I consider myself a survivor. Many didn’t. Some succumbed to ‘the black dog’ or depressive disorder (endogenous or exogenous - it didn't matter), most just to burnout. Technically a ‘mismatch in the workplace between desired state and reality’, in practice, starting your work life at 15 years of age in conditions not much better than being press-ganged onto a merchant vessel bound for an unknown horizon. By the time you are 30 you are done, physically, emotionally and - if you ever had it - creatively. You may have been through several significant relationships or none at all. You would have missed every significant family event and be well accustomed to the arguments at home and the sound of slamming doors.  

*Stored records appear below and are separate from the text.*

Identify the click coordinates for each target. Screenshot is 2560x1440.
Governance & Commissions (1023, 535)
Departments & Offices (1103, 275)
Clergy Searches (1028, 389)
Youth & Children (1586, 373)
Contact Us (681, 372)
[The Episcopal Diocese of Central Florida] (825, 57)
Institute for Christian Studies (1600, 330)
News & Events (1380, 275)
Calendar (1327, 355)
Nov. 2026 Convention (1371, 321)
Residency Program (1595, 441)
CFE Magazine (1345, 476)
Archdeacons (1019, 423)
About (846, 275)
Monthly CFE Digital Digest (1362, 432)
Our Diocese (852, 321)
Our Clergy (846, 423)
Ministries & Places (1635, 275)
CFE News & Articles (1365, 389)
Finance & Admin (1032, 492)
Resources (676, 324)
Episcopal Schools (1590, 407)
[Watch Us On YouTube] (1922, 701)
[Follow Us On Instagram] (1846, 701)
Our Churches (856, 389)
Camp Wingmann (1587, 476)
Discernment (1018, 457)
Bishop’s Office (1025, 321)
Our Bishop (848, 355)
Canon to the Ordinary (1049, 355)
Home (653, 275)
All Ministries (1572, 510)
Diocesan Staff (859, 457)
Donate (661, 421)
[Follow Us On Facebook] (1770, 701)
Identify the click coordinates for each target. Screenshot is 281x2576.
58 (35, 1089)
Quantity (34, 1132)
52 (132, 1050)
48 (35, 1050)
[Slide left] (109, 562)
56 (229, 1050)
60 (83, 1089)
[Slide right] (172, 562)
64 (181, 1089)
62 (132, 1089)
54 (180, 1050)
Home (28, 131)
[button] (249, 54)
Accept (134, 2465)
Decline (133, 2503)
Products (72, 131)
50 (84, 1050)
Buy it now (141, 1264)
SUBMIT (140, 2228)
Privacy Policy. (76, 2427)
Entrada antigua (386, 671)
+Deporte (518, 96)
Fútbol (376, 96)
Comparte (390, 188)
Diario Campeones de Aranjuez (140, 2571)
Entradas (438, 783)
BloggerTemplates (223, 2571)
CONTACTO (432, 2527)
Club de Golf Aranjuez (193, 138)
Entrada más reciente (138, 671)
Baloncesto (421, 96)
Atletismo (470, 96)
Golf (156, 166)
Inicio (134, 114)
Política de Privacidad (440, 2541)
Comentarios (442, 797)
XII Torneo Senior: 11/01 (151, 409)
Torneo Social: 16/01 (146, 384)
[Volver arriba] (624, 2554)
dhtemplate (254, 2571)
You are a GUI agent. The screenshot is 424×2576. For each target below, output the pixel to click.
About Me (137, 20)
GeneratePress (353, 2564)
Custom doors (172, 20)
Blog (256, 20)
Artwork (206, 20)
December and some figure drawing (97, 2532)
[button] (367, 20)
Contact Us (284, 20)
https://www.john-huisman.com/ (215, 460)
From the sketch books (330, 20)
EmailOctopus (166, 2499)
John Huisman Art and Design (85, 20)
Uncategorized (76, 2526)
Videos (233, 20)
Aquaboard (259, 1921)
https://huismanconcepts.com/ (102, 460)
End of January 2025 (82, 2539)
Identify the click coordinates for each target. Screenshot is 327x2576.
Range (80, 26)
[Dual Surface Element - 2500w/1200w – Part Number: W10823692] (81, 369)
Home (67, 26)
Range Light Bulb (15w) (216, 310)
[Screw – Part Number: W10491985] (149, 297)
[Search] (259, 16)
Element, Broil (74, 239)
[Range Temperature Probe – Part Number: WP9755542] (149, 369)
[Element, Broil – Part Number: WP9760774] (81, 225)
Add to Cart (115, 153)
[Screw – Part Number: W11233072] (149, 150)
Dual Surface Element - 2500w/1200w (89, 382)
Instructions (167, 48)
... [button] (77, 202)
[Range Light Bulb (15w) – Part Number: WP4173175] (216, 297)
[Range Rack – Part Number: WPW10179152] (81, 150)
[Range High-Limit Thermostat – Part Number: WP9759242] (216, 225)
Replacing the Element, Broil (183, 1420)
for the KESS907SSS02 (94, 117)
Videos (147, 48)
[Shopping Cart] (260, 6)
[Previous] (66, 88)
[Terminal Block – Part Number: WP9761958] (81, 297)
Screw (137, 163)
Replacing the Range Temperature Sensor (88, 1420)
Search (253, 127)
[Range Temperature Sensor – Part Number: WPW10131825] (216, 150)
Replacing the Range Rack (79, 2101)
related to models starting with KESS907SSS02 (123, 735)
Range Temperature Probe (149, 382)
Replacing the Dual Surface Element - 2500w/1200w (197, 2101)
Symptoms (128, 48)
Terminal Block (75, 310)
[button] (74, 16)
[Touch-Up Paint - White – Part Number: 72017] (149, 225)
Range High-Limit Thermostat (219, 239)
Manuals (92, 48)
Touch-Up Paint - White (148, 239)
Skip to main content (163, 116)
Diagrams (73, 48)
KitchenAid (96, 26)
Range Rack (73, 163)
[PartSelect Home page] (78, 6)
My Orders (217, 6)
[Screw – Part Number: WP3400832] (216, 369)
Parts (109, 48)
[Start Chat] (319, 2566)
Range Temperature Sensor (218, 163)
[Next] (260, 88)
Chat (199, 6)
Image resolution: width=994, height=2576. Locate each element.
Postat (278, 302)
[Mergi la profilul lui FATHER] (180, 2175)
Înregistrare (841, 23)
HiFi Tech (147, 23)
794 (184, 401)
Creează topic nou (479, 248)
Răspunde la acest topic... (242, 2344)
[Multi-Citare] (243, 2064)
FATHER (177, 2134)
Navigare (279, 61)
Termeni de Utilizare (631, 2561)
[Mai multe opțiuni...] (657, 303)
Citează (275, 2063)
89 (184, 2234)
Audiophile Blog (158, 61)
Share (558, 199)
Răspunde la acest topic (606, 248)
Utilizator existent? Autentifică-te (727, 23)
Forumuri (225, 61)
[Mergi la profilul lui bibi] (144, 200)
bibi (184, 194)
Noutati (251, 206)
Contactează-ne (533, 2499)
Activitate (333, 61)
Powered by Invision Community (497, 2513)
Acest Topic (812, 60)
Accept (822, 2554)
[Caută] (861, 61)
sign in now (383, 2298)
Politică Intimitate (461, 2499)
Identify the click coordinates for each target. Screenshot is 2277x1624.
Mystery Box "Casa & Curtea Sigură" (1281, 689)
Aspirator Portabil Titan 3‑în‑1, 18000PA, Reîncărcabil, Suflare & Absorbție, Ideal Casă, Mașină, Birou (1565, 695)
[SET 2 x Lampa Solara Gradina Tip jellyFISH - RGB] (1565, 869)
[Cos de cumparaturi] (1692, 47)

Depression and burnout have outward manifestations that can appear the same. They can coexist, especially where work and home life overlap. There is a fairly simple test - are the symptoms persistent outside of work? Like on holiday? An important distinction, because the treatment is so different. Depression is an amorphous catch-all term that we hear a lot now. It is generally inaccurate unless clinically diagnosed. Depression is a brain disorder where, even if people recognise they have all of the blessings in life, they still may have no desire to live, as their pleasure centres are completely shut down (giving them the ability to override the most powerful instincts of survival), which is why we find it so difficult to understand Anthony Bourdain. 

We all feel sad, despondent and anxious. It is part of our normal human emotional range. But if we can, we get up and carry on. Our nervous systems are built to be resilient - to weather the normal assortment of shit that life can throw at you.